▶ Work required
Set the data down once more, in full and exactly.

[Dataset items]
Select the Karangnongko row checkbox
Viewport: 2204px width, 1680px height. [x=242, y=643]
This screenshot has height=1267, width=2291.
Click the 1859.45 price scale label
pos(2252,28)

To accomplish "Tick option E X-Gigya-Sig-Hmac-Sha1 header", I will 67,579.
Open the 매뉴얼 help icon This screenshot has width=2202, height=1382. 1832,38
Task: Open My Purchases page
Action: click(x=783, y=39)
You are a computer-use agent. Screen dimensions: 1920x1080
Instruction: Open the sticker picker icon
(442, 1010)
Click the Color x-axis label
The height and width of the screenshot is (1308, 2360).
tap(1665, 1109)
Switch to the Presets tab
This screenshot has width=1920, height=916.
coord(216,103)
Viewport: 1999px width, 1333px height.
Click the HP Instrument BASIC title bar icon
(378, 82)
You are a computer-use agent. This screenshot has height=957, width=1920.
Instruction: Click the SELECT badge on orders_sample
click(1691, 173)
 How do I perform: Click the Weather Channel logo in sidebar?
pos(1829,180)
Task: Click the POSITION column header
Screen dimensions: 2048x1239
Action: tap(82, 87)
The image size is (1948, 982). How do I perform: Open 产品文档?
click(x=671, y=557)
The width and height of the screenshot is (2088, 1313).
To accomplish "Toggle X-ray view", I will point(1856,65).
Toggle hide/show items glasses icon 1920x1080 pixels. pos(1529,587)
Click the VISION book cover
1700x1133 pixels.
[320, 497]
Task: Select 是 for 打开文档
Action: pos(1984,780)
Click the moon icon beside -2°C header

▶ Result
Select the Karangnongko row checkbox
Viewport: 2204px width, 1680px height. [x=242, y=643]
This screenshot has height=1267, width=2291.
Click the 1859.45 price scale label
pos(2252,28)

To accomplish "Tick option E X-Gigya-Sig-Hmac-Sha1 header", I will 67,579.
Open the 매뉴얼 help icon This screenshot has width=2202, height=1382. 1832,38
Task: Open My Purchases page
Action: click(x=783, y=39)
You are a computer-use agent. Screen dimensions: 1920x1080
Instruction: Open the sticker picker icon
(442, 1010)
Click the Color x-axis label
The height and width of the screenshot is (1308, 2360).
tap(1665, 1109)
Switch to the Presets tab
This screenshot has width=1920, height=916.
coord(216,103)
Viewport: 1999px width, 1333px height.
Click the HP Instrument BASIC title bar icon
(378, 82)
You are a computer-use agent. This screenshot has height=957, width=1920.
Instruction: Click the SELECT badge on orders_sample
click(1691, 173)
 How do I perform: Click the Weather Channel logo in sidebar?
pos(1829,180)
Task: Click the POSITION column header
Screen dimensions: 2048x1239
Action: tap(82, 87)
The image size is (1948, 982). How do I perform: Open 产品文档?
click(x=671, y=557)
The width and height of the screenshot is (2088, 1313).
To accomplish "Toggle X-ray view", I will point(1856,65).
Toggle hide/show items glasses icon 1920x1080 pixels. pos(1529,587)
Click the VISION book cover
1700x1133 pixels.
[320, 497]
Task: Select 是 for 打开文档
Action: pos(1984,780)
Click the moon icon beside -2°C header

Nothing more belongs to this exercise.